Joe's attorney visits and tells Joe his wife Ruth is not willing to have an operation for cancer unless Joe can be there with her. He takes his revenge on fellow inmate Wilson, who at Munsey's instigation had planted a weapon on Joe that earned him a stay in solitary. Joe has organized a fatal attack on Wilson in the prison machine shop but provides himself with an alibi by talking with the doctor in his office while the murder occurs.

Joe presses another inmate, Gallagher, to help him escape but Gallagher has a good job at the prison newspaper and Munsey has promised him parole soon. Munsey then instigates prisoner Tom Lister's suicide, giving higher authorities the opportunity to revoke all prisoner privileges and cancel parole hearings. Gallagher feels betrayed and decides to join Joe's escape plan. Joe and Gallagher plan an assault on the guard tower where they can get access to the lever that lowers a bridge that controls access to the prison.

While the escape plan is taking shape, each of the inmates in cell R17 tells their story, and in every case, their love for a woman is what landed them in trouble with the law. Munsey learns the details of the escape plan from an informer, "Freshman" Stack, one of the men in cell R17, and the break goes badly. The normally subdued prison yard turns into a violent and bloody riot, killing Munsey, Gallagher, and the remainder of the inmates in cell R17, including Joe. Dr. Walters breaks the fourth wall by commenting on the pain, futility and impossibility of escaping the system that imprisons all of them.

==Production==
The direct inspiration for the unremitting desperate violence was the recent Battle of Alcatraz (May 2–4, 1946) in which prisoners fought a hopeless two-day battle rather than surrender in the aftermath of a failed escape attempt.

The film has a number of brutal scenes including the crushing of stool pigeon prisoner Wilson (James O'Rear) under a stamping machine and the beating of prisoner Louie Miller (Sam Levene) bound to a chair by straps to the accompaniment of Richard Wagner's Tannhäuser overture. Film writer Eddie Muller wrote that "the climax of Brute Force displayed the most harrowing violence ever seen in movie theaters."

==Reception==
===Upon release===
The staff at Variety magazine gave the film a positive review, writing, "A closeup on prison life and prison methods, Brute Force is a showmanly mixture of gangster melodramatics, sociological exposition, and sex...The s.a. elements are plausible and realistic, well within the bounds, but always pointing up the femme fatale. Thus Yvonne De Carlo, Ann Blyth, Ella Raines and Anita Colby are the women on the 'outside' whose machinations, wiles or charms accounted for their men being on the 'inside'...Bristling, biting dialog by Richard Brooks paints broad cameos as each character takes shape under existing prison life. Bickford is the wise and patient prison paper editor whose trusty (Levene), has greater freedom in getting 'stories' for the sheet. Cronyn is diligently hateful as the arrogant, brutal captain, with his system of stoolpigeons and bludgeoning methods."
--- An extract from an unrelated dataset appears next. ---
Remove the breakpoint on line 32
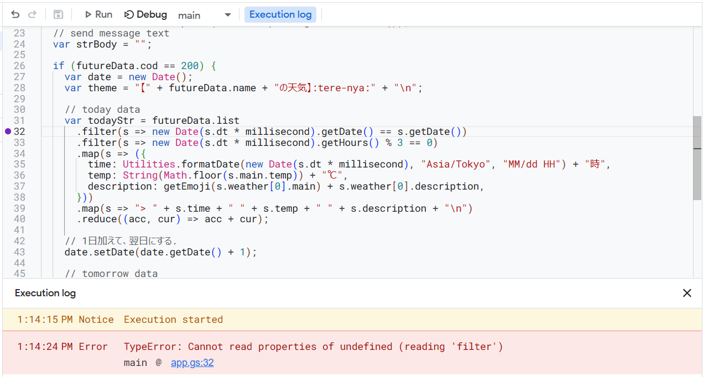The image size is (703, 377). (x=8, y=132)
Film critic Bosley Crowther wrote, "Not having intimate knowledge of prisons or prisoners, we wouldn't know whether the average American convict is so cruelly victimized as are the principal prison inmates in Brute Force, which came to Loew's Criterion yesterday. But to judge by this 'big house' melodrama, the poor chaps who languish in our jails are miserably and viciously mistreated and their jailers are either weaklings or brutes...Brute Force is faithful to its title—even to taking law and order into its own hands. The moral is: don't go to prison; you meet such vile authorities there. And, as the doctor observes sadly, 'Nobody ever escapes.'"

===In 2004===
Critic Dennis Schwartz wrote, "Jules Dassin (Rififi and Naked City) directs this hard-hitting but outdated crime drama concerned about prison conditions... The point hammered home is that the prison system reflects the values of society, as Dassin castigates society for creating and then turning a blind eye toward the brutality and insensitivity of a prison system that offers no chance for rehabilitation."

In 2021 Eddie Muller called it "the bleakest of film noirs. By the time it ends, all its political posturing has been burned beyond recognition by its searing nihilism."